ANALYSIS: TYPE is general; Estimator is MLF; integration = montecarlo;
Model: M_1 on TR1; M_2 on TR2; M_3 on TR3; M_2 on M_1; M_3 on M_2; TR2 on TR1; TR3 on TR2; TR2 on M_1; TR3 on M_2;
1. Mplus do not provide fit indices such as chi-square, TLI, CFI, and RMSEA for this model.In this case, how can I judge the goodness of fit of this model? Is there any alternative way to see its fit, instead? (not comparison with other models)
2. Second, I was not able to obtain the standardized coefficients, as well.It seems that Mplus suggests of models with categorical variables(using TECH10).But I got a message like this.
TECH10 OUTPUT FOR CATEGORICAL VARIABLES IS NOT AVAILABLE FOR MODELS WITH COVARIATES.
Is there no way to compare the effect of two variables? for example, TR2 on TR1 and M_1(like logistic reg) Thank you for reading.
steve posted on Wednesday, March 07, 2018 - 9:02 am
I have a question concerning the interpretation of coefficients in a CLPM with binary variables at two timepoints.
X1-X2 are continuous, Y1-Y2 are a binary variables; Z is a covariate.
X2 on X1 Y1 Z; Y2 on Y1 X1 Z;
Y1 on Z; X1 on Z;
X1 with Y1; X2 with Y2;
My question: Do both "with" statements reflect the correlated residuals between X and Y at Time 1 and Time 2, respectively (because the variables are endogenous at both measurements)?
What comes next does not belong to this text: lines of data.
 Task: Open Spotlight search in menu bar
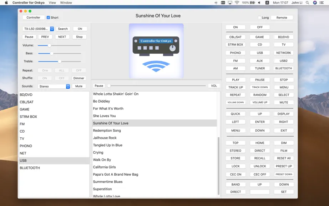coord(307,3)
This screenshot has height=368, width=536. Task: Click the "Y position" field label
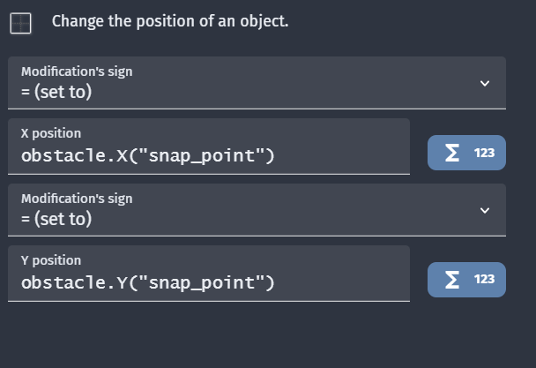click(x=51, y=260)
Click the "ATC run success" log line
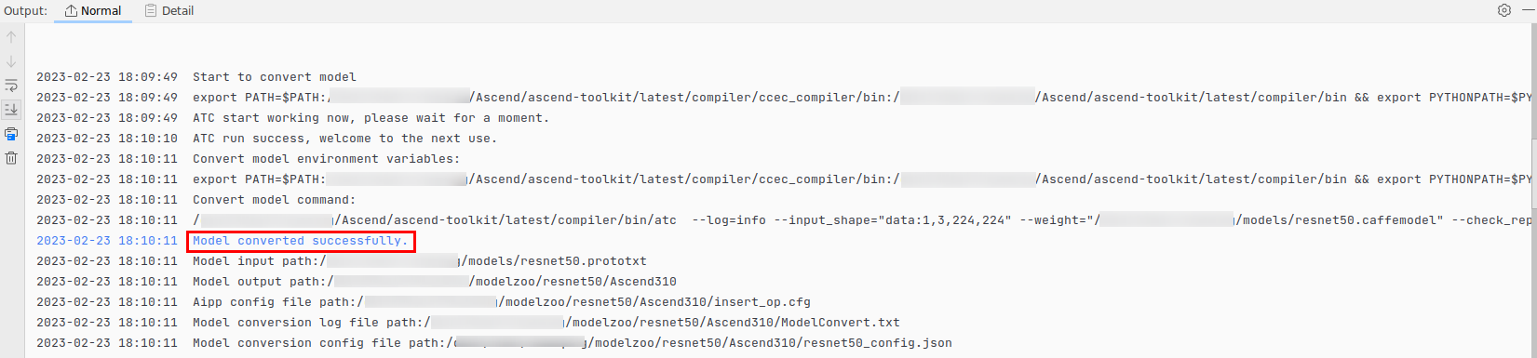 tap(345, 139)
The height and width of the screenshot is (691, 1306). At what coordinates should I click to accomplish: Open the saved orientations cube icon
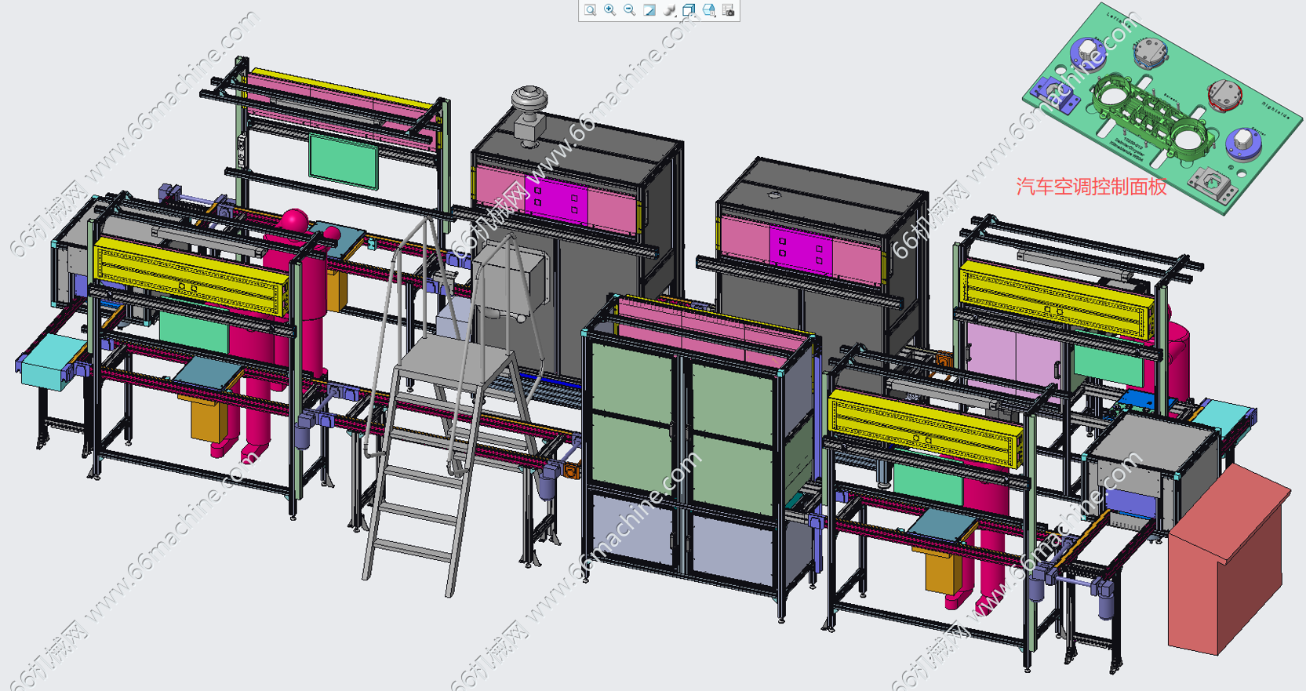point(689,10)
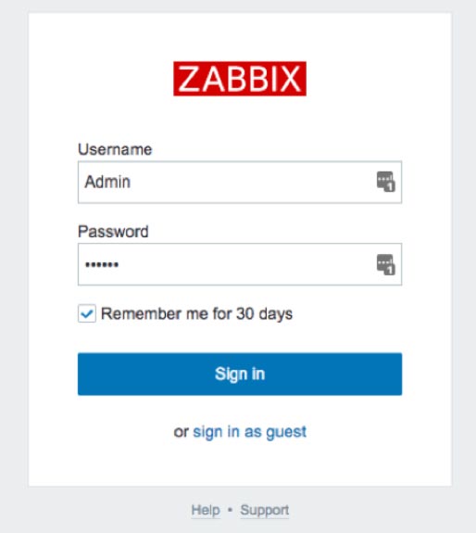Viewport: 476px width, 533px height.
Task: Toggle the Remember me for 30 days checkbox
Action: tap(87, 313)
And indicates the correlation between X2 and Y2 the common change in the variables? Or am I wrong since Y1-Y2 are binary variables?
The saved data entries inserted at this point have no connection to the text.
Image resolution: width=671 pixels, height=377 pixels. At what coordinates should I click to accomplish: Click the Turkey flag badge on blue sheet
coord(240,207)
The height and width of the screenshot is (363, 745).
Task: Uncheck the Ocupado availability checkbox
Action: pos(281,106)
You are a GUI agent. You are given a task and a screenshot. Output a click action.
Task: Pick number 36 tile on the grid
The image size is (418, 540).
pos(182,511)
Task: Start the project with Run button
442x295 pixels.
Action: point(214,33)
Q2: I don't know what you mean by "common change" but residual covariance don't reflect change.
Q3: See answer under Q1.
steve posted on Thursday, March 08, 2018 - 12:56 am
Thank you very much for your quick response.
Common change or correlated change is a concept in personality research. It indicates the degree to which changes in one measure (e.g., trait) are related to changes in another measure. According to the literature, this is indicated from the correlation between the residuals of variables at Time 2 (when controlling for autoregressive and cross-lagged effects, e.g., Klimstra et al., 2013; Neyer & Asendorpf, 2001).